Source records
-- Opening Marker --
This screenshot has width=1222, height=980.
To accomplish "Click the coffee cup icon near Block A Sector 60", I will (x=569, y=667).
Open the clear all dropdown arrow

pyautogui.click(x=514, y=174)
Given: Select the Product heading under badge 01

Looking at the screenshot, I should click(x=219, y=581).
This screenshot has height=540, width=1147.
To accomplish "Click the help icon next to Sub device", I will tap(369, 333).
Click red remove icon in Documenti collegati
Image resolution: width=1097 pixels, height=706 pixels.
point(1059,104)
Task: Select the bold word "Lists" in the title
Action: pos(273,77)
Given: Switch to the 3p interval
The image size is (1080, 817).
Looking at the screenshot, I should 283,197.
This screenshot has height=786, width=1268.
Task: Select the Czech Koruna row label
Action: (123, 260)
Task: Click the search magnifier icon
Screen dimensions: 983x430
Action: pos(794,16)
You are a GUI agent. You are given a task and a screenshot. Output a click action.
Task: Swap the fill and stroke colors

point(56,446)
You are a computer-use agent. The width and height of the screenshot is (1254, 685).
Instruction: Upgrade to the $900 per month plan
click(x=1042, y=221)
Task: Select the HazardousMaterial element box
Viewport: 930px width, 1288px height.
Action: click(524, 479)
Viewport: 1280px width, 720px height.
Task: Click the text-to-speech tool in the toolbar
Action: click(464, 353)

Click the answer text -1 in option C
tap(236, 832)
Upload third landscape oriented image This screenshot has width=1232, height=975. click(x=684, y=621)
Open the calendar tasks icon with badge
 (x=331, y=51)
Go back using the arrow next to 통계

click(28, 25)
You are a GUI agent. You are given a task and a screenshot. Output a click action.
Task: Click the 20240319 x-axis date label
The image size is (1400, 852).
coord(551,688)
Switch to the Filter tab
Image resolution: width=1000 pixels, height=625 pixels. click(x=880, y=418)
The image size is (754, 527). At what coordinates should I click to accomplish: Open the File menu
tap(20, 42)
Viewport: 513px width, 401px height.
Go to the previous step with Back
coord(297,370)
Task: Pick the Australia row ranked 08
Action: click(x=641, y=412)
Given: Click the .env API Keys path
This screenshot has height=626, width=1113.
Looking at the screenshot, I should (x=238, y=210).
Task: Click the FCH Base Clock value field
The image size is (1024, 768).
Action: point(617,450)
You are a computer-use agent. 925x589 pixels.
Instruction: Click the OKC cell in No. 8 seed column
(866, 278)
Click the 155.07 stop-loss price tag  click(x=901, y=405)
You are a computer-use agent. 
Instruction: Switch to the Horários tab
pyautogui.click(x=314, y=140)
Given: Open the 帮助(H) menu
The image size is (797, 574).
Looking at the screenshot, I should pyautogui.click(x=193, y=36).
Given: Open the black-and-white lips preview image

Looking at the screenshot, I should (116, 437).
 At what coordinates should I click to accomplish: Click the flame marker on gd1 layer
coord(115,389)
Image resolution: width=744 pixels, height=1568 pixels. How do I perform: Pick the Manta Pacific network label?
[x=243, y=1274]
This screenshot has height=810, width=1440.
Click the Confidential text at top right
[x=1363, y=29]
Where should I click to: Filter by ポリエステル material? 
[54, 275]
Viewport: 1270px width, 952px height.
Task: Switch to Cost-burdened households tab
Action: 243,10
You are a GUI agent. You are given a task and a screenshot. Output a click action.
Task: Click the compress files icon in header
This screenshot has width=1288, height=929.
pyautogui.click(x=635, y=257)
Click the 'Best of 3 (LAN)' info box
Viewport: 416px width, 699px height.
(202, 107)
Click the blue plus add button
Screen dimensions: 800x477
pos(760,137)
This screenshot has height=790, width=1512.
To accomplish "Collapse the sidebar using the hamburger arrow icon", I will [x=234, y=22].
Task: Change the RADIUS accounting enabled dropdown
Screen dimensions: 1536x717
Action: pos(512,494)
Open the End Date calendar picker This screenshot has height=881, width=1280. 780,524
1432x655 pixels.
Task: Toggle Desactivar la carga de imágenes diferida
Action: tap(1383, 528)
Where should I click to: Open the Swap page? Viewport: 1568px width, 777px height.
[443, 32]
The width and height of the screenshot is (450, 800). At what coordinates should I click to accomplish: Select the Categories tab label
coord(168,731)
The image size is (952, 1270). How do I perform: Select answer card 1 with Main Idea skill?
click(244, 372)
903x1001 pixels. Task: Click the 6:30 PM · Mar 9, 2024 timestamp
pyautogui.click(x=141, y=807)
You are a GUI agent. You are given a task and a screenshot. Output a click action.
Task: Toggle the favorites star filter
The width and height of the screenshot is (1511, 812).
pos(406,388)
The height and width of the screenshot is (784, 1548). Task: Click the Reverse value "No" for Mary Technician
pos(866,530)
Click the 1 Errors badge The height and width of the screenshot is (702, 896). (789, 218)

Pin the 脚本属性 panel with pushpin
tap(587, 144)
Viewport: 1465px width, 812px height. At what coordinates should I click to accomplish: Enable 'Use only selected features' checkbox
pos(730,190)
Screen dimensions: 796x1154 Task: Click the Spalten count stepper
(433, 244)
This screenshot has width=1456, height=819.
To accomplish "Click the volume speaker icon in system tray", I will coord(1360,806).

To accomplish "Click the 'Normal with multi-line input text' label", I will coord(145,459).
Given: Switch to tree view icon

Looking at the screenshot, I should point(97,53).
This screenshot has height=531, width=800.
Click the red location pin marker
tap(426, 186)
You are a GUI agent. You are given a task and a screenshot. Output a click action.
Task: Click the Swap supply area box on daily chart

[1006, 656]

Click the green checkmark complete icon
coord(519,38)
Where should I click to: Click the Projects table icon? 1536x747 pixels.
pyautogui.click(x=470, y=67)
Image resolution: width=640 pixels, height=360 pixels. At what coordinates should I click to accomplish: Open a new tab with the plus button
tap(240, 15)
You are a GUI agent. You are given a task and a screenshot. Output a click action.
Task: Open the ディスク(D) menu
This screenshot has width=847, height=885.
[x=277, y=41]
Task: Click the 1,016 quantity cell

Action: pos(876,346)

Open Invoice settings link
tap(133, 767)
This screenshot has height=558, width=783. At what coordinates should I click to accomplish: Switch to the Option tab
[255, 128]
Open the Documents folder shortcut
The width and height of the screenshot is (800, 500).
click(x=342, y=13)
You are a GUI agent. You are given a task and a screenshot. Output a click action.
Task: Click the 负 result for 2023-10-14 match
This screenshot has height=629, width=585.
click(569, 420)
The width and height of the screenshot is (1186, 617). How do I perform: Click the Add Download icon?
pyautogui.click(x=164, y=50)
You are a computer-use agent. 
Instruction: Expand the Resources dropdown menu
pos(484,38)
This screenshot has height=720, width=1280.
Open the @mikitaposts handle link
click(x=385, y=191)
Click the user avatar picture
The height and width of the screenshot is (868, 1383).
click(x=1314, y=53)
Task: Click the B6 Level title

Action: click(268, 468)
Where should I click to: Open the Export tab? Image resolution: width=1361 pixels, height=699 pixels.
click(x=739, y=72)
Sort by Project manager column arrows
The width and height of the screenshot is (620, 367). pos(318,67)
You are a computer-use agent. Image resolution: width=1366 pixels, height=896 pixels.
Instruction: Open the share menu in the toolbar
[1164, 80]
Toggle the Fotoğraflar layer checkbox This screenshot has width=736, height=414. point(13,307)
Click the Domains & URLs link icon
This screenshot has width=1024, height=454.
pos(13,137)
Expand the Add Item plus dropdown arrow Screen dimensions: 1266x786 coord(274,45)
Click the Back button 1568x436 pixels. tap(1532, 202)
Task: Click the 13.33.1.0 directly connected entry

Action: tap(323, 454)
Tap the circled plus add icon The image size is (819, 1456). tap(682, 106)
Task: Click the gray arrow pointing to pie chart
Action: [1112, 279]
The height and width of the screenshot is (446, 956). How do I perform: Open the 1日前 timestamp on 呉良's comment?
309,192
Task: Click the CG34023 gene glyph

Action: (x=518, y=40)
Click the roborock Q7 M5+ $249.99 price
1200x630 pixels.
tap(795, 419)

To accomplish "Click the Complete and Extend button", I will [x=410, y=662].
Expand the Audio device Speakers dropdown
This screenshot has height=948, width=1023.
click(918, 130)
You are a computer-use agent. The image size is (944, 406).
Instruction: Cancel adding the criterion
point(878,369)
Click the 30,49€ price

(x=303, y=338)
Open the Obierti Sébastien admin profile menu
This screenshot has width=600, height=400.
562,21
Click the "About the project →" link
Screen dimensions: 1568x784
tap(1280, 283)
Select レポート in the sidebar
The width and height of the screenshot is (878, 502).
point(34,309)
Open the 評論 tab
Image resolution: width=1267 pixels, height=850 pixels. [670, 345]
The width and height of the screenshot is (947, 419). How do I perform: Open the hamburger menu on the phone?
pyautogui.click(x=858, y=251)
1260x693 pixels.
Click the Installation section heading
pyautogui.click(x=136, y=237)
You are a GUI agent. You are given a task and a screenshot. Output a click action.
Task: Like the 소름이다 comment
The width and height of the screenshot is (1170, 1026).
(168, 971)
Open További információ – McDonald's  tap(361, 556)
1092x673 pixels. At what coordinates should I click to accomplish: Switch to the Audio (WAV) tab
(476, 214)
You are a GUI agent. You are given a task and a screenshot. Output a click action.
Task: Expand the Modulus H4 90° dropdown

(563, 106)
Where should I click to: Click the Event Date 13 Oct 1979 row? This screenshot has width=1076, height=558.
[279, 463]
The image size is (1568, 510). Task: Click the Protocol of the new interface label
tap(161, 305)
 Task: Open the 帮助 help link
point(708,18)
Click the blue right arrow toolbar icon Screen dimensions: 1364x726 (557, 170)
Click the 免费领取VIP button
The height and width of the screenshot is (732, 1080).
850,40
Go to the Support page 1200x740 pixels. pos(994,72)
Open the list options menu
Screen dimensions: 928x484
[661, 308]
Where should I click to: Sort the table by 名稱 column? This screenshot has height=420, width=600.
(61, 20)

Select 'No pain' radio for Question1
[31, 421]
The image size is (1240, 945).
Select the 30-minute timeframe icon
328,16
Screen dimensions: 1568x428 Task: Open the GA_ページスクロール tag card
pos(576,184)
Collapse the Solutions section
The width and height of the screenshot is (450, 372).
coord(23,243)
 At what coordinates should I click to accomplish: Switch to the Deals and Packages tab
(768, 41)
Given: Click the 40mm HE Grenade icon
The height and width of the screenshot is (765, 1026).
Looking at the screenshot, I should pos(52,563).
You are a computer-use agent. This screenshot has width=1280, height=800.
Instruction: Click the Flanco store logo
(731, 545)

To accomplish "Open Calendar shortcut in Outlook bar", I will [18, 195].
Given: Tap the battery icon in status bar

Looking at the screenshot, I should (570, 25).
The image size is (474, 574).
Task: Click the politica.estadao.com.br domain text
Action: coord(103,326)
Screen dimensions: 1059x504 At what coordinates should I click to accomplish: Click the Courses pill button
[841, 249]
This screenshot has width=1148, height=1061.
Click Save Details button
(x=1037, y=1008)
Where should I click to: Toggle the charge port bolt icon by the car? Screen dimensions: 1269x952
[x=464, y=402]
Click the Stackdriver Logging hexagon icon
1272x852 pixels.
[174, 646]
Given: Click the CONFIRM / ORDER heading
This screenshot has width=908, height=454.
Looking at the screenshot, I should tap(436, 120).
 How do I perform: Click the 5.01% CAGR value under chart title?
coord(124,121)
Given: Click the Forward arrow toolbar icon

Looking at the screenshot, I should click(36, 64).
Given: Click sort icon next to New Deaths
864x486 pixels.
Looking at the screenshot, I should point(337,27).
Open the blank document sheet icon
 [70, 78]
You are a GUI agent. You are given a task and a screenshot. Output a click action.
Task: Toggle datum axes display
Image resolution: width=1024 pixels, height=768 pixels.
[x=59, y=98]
-- Closing Marker --
WHAT THE EXERCISE ASKS:
Taking the lines above, repeat exactly those from the line that contains "This screenshot has height=540, width=1147." through the line that contains "Given: Switch to the 3p interval", and both of those lines as well. Include nothing else.

YOUR SOLUTION:
This screenshot has height=540, width=1147.
To accomplish "Click the help icon next to Sub device", I will tap(369, 333).
Click red remove icon in Documenti collegati
Image resolution: width=1097 pixels, height=706 pixels.
point(1059,104)
Task: Select the bold word "Lists" in the title
Action: pos(273,77)
Given: Switch to the 3p interval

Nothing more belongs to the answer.